7. -In February, a whistleblower had written to the
Securities and Exchange Board of India alleging
Infosys violated the securities law on severance
payment made to former chief financial officer
Rajiv Bansal. The letter also made several other
allegations, including mis-dealings in the $200-
mn acquisition of Israeli company, Panaya, which
provides cloud-based management services.
8.
SEBI Chairman Ajay Tyagi on Monday said that
the SEBI-appointed Uday Kotak headed panel
will also examine the corporate governance
related issues of listed public sector enterprises.
Kotak, the panel comprises 20 members
including representatives of corporate India, stock
exchanges, professional bodies, investor groups,
chambers of commerce, law firms, academicians
and research professionals.
9.
10. Listed public sector enterprises are now keen
that the minimum number of independent
directors in their boards be reduced from the
current 50 per cent norm
Tyagi told reporters that SEBI will in next one
month come out with a discussion paper on credit
rating agencies.
"We are not happy with the current state of affairs
of rating agencies," he said.
12. CII is a non-government, not-for-profit, industry-
led and industry-managed organization, playing a
proactive role in India's development process.
13. A whistleblower (also written as whistle-blower
or whistle blower) is a person who exposes any
kind of information or activity that is deemed
illegal, unethical, or not correct within an
organization that is either private or public. ..

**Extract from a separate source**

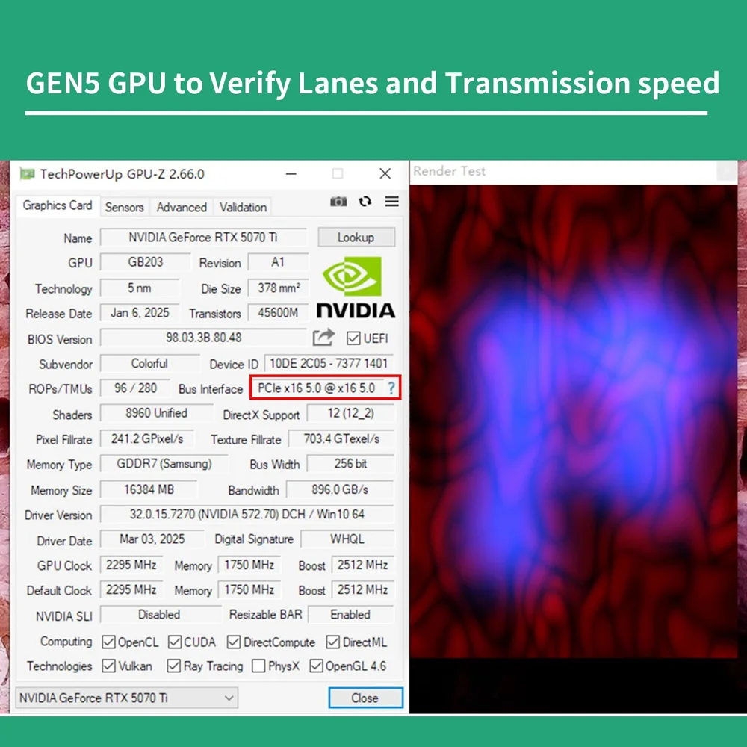Toggle the UEFI checkbox

[x=353, y=338]
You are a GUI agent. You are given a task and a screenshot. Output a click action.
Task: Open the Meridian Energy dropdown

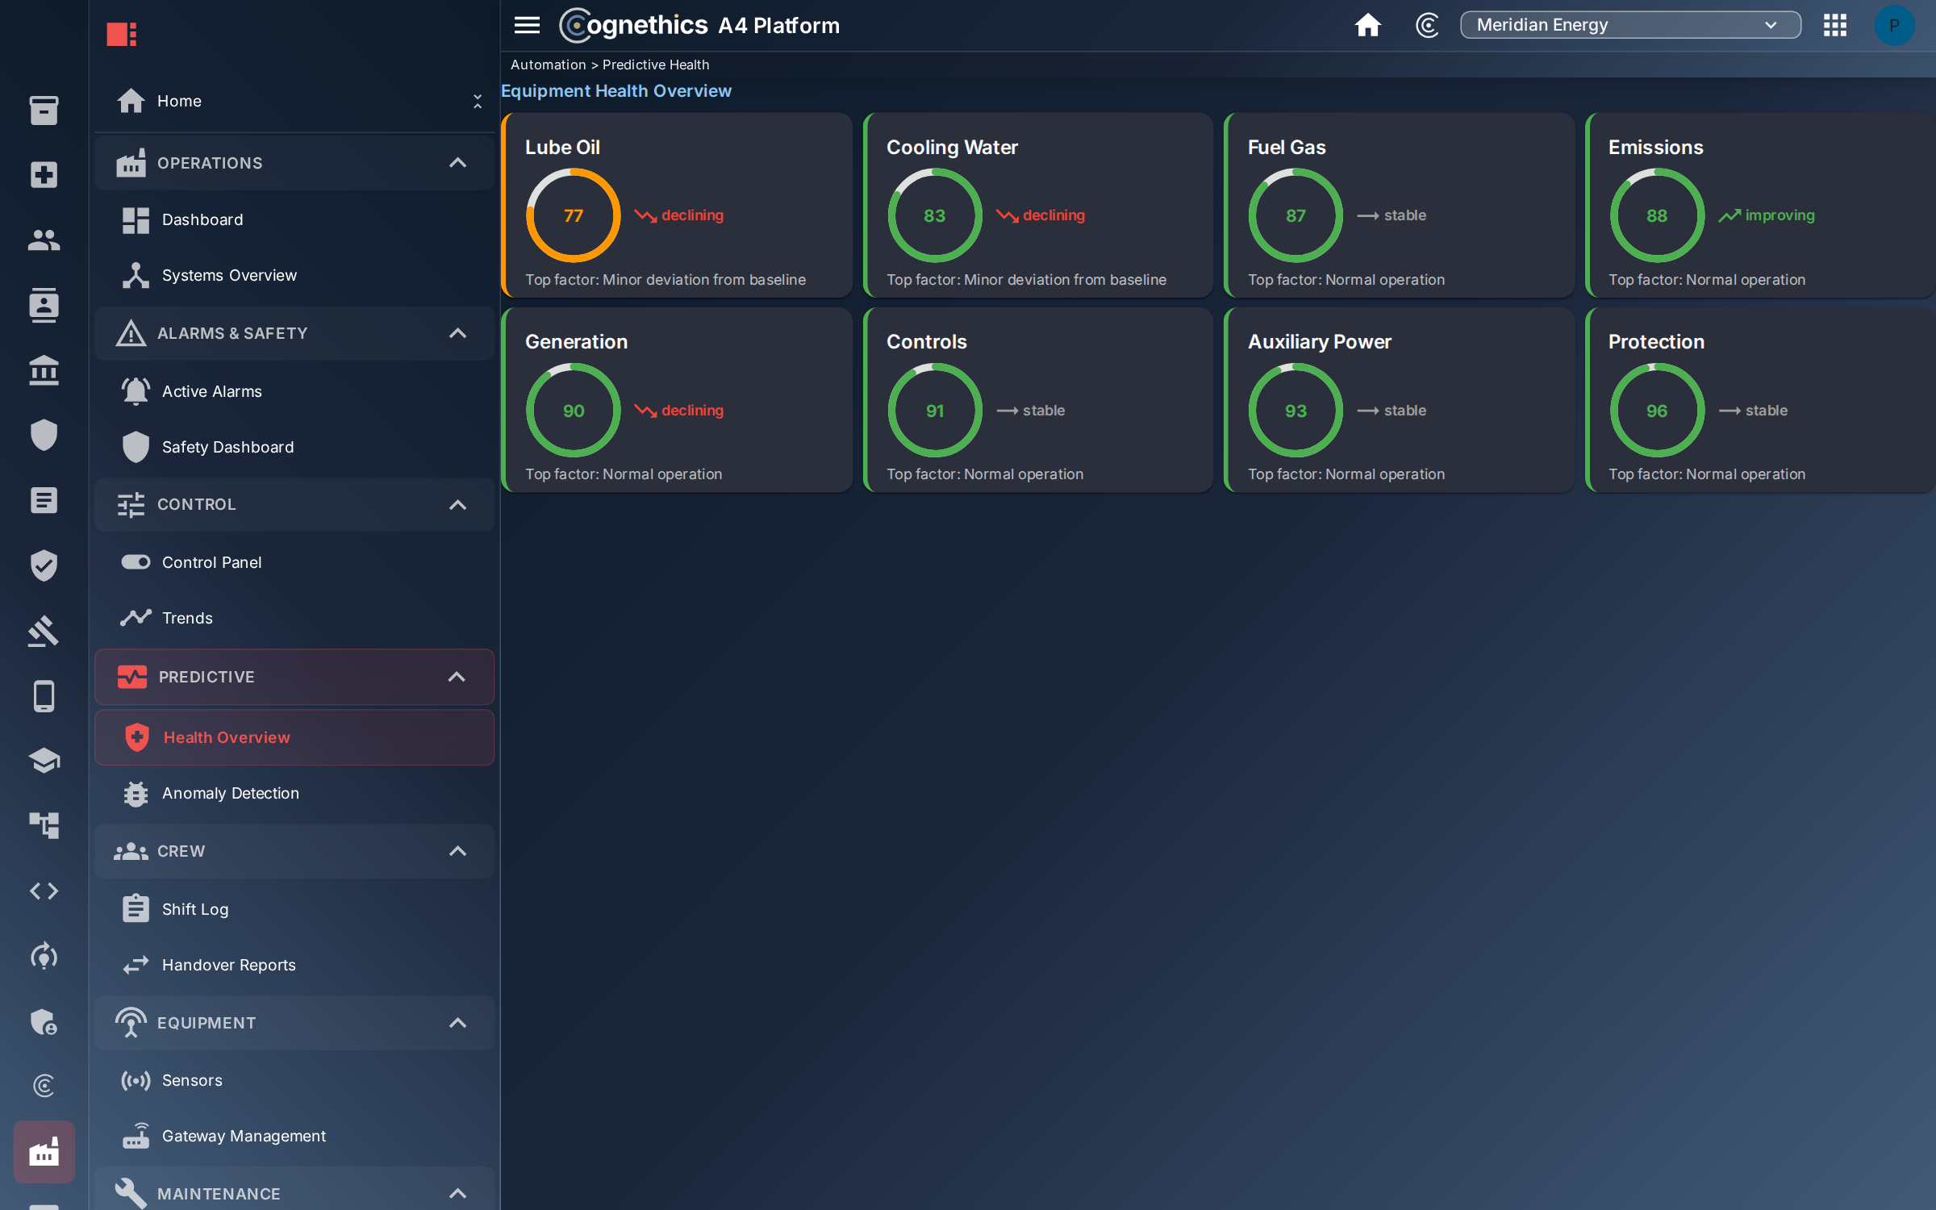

14. The collapse of international giants likes Enron,
World Com of the US and Xerox of Japan are
said to be due to the absence of good corporate
governance and corrupt practices adopted by
management of these companies and their
financial consulting firms.
15. Importance of Corporate
Governance:
Investors and shareholders of a corporate
company need protection for their investment due
to lack of adequate standards of financial
reporting and accountability.
Corporate governance is considered as an
important means for paying heed to investors’

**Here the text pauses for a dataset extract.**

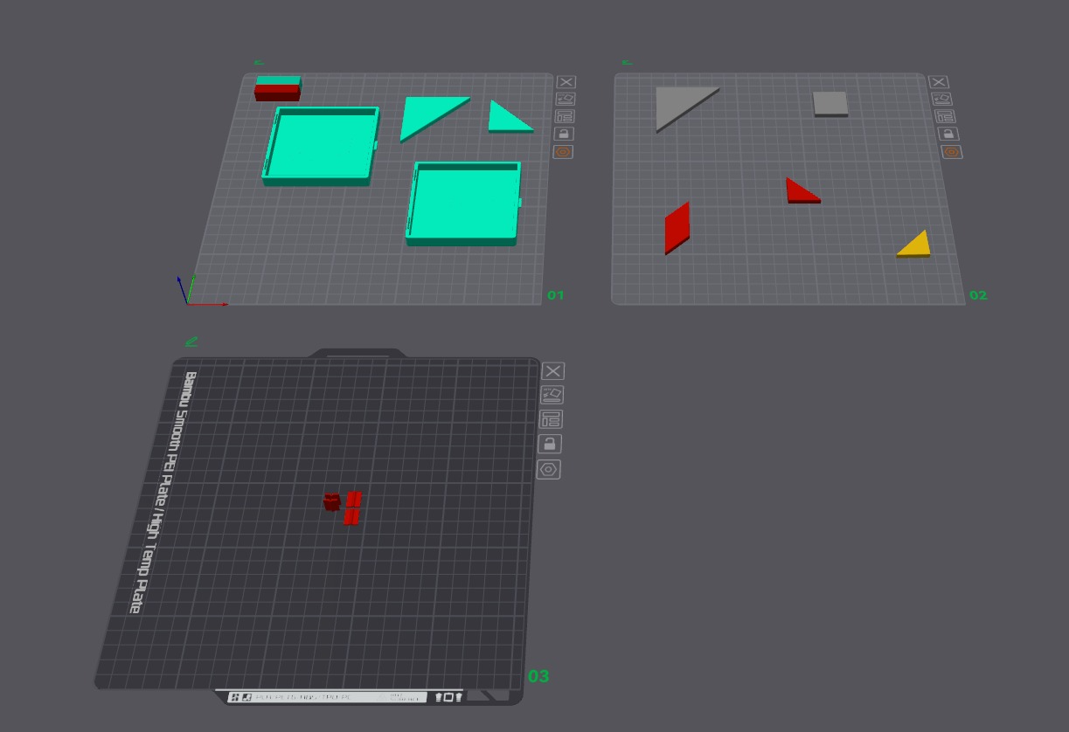
Task: Toggle the lock on plate 02
Action: point(948,134)
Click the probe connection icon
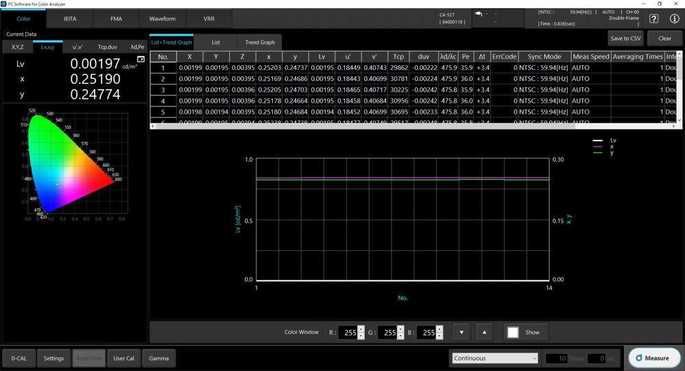 (x=479, y=14)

grievances. Kumar Manglam Birla Committee on
corporate governance found that companies were
not paying adequate attention to the timely
dissemination of required information to investors
in by India.
16. The extent to which corporate enterprises
observe the basic principles of good corporate
governance has now become an important factor
for attracting foreign investment
Indispensable for healthy and vibrant stock
market. An important advantage of strong
corporate governance is that it is indispensable
for a vibrant stock market. A healthy stock market
is an important instrument for investors protection
17. Benefits of Corporate Governance
Good corporate governance ensures corporate success
and economic growth.
Strong corporate governance maintains investors’
confidence, as a result of which, company can raise capital
efficiently and effectively.
It lowers the capital cost.
There is a positive impact on the share price.
It provides proper inducement to the owners as well as
managers to achieve objectives that are in interests of the
shareholders and the organization.
Good corporate governance also minimizes wastages,
corruption, risks and mismanagement.
It helps in brand formation and development.